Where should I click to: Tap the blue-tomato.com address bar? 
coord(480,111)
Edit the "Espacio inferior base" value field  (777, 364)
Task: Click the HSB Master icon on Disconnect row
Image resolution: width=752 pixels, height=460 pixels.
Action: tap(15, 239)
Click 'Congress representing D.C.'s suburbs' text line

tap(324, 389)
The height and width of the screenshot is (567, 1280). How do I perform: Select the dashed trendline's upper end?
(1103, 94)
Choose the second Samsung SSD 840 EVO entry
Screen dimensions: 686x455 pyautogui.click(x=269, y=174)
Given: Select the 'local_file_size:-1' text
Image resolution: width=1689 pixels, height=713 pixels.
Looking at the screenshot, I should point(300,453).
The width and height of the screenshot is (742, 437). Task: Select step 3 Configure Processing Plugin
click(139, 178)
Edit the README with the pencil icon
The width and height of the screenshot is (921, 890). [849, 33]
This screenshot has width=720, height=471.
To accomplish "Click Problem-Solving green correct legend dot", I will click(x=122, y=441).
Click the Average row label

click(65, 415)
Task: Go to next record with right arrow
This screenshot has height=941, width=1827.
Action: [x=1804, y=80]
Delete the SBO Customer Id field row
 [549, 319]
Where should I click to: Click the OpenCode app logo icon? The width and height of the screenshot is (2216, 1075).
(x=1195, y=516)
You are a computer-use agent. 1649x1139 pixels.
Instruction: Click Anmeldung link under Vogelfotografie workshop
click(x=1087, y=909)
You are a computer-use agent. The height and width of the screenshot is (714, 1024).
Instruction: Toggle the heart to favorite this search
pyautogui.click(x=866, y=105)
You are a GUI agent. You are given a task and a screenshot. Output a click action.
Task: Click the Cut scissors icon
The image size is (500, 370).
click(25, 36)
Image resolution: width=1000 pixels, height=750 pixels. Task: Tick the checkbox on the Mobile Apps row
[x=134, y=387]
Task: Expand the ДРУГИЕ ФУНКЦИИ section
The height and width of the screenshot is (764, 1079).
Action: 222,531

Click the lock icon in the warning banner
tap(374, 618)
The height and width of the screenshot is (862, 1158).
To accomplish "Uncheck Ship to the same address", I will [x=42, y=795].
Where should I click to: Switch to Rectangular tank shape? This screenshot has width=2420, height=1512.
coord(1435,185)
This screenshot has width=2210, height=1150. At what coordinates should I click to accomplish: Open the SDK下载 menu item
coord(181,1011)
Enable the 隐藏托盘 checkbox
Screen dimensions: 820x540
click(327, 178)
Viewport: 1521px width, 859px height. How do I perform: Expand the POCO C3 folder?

━━━━━━━━━━━━━━━━

Rewrite all of the data above, switching "Instruction" to "Command" and changing nothing else.

Where should I click to: Tap the blue-tomato.com address bar? 
coord(480,111)
Edit the "Espacio inferior base" value field  (777, 364)
Task: Click the HSB Master icon on Disconnect row
Image resolution: width=752 pixels, height=460 pixels.
Action: tap(15, 239)
Click 'Congress representing D.C.'s suburbs' text line

tap(324, 389)
The height and width of the screenshot is (567, 1280). How do I perform: Select the dashed trendline's upper end?
(1103, 94)
Choose the second Samsung SSD 840 EVO entry
Screen dimensions: 686x455 pyautogui.click(x=269, y=174)
Given: Select the 'local_file_size:-1' text
Image resolution: width=1689 pixels, height=713 pixels.
Looking at the screenshot, I should point(300,453).
The width and height of the screenshot is (742, 437). Task: Select step 3 Configure Processing Plugin
click(139, 178)
Edit the README with the pencil icon
The width and height of the screenshot is (921, 890). [849, 33]
This screenshot has width=720, height=471.
To accomplish "Click Problem-Solving green correct legend dot", I will click(x=122, y=441).
Click the Average row label

click(65, 415)
Task: Go to next record with right arrow
This screenshot has height=941, width=1827.
Action: [x=1804, y=80]
Delete the SBO Customer Id field row
 [549, 319]
Where should I click to: Click the OpenCode app logo icon? The width and height of the screenshot is (2216, 1075).
(x=1195, y=516)
You are a computer-use agent. 1649x1139 pixels.
Command: Click Anmeldung link under Vogelfotografie workshop
click(x=1087, y=909)
You are a computer-use agent. The height and width of the screenshot is (714, 1024).
Command: Toggle the heart to favorite this search
pyautogui.click(x=866, y=105)
You are a GUI agent. You are given a task and a screenshot. Output a click action.
Task: Click the Cut scissors icon
The image size is (500, 370).
click(25, 36)
Image resolution: width=1000 pixels, height=750 pixels. Task: Tick the checkbox on the Mobile Apps row
[x=134, y=387]
Task: Expand the ДРУГИЕ ФУНКЦИИ section
The height and width of the screenshot is (764, 1079).
Action: 222,531

Click the lock icon in the warning banner
tap(374, 618)
The height and width of the screenshot is (862, 1158).
To accomplish "Uncheck Ship to the same address", I will [x=42, y=795].
Where should I click to: Switch to Rectangular tank shape? This screenshot has width=2420, height=1512.
coord(1435,185)
This screenshot has width=2210, height=1150. At what coordinates should I click to accomplish: Open the SDK下载 menu item
coord(181,1011)
Enable the 隐藏托盘 checkbox
Screen dimensions: 820x540
click(327, 178)
Viewport: 1521px width, 859px height. How do I perform: Expand the POCO C3 folder?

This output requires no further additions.